Instructions to follow: For each line in the records that contains "field", make a copy.

Records shown:
________________

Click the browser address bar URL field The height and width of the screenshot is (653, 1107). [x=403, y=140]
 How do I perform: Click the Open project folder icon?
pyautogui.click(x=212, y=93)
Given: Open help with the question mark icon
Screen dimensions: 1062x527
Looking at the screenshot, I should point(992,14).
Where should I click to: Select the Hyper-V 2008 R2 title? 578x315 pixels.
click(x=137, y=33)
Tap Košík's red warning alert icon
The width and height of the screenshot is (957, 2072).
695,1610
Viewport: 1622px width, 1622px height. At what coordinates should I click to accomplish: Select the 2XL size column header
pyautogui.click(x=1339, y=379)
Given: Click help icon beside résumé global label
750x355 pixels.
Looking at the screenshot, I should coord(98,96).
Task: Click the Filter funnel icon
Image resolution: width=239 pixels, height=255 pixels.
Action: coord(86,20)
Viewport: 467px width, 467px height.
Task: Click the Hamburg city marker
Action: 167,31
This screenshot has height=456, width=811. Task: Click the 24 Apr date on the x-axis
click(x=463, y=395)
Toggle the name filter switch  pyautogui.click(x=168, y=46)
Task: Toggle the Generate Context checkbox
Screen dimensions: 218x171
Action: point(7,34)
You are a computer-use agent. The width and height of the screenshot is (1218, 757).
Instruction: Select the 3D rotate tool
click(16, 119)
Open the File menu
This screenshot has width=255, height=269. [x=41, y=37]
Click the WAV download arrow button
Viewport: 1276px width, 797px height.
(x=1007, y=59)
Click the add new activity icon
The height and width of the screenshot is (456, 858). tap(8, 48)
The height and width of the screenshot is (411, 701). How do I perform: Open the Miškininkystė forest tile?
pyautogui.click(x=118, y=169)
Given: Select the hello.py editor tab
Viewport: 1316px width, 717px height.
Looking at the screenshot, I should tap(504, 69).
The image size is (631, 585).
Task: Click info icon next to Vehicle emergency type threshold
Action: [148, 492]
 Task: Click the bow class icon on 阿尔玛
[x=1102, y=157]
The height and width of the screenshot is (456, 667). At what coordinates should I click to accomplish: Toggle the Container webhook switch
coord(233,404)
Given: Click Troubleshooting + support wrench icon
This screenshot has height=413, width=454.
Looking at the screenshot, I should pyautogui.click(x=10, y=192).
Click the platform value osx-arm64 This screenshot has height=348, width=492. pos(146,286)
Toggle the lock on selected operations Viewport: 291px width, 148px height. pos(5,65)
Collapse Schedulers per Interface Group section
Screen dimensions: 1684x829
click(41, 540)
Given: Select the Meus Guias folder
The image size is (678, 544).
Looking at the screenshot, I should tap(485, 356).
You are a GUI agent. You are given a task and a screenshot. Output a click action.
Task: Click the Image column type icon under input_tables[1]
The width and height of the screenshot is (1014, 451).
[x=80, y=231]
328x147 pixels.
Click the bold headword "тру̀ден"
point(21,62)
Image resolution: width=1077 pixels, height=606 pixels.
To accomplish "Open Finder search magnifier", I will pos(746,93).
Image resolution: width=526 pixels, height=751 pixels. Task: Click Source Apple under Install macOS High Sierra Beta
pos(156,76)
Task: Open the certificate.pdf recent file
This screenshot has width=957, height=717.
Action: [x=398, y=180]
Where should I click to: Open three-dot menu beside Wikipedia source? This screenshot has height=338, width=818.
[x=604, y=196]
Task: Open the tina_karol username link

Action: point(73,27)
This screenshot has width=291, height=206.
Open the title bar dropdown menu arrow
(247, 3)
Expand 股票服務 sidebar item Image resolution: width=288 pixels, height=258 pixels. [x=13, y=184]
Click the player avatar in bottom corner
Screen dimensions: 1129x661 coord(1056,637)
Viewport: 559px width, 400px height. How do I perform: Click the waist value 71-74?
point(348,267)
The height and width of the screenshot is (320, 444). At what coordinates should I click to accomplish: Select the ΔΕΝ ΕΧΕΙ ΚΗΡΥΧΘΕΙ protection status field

________________

Solution for this problem:
Click the browser address bar URL field The height and width of the screenshot is (653, 1107). [x=403, y=140]
The height and width of the screenshot is (320, 444). At what coordinates should I click to accomplish: Select the ΔΕΝ ΕΧΕΙ ΚΗΡΥΧΘΕΙ protection status field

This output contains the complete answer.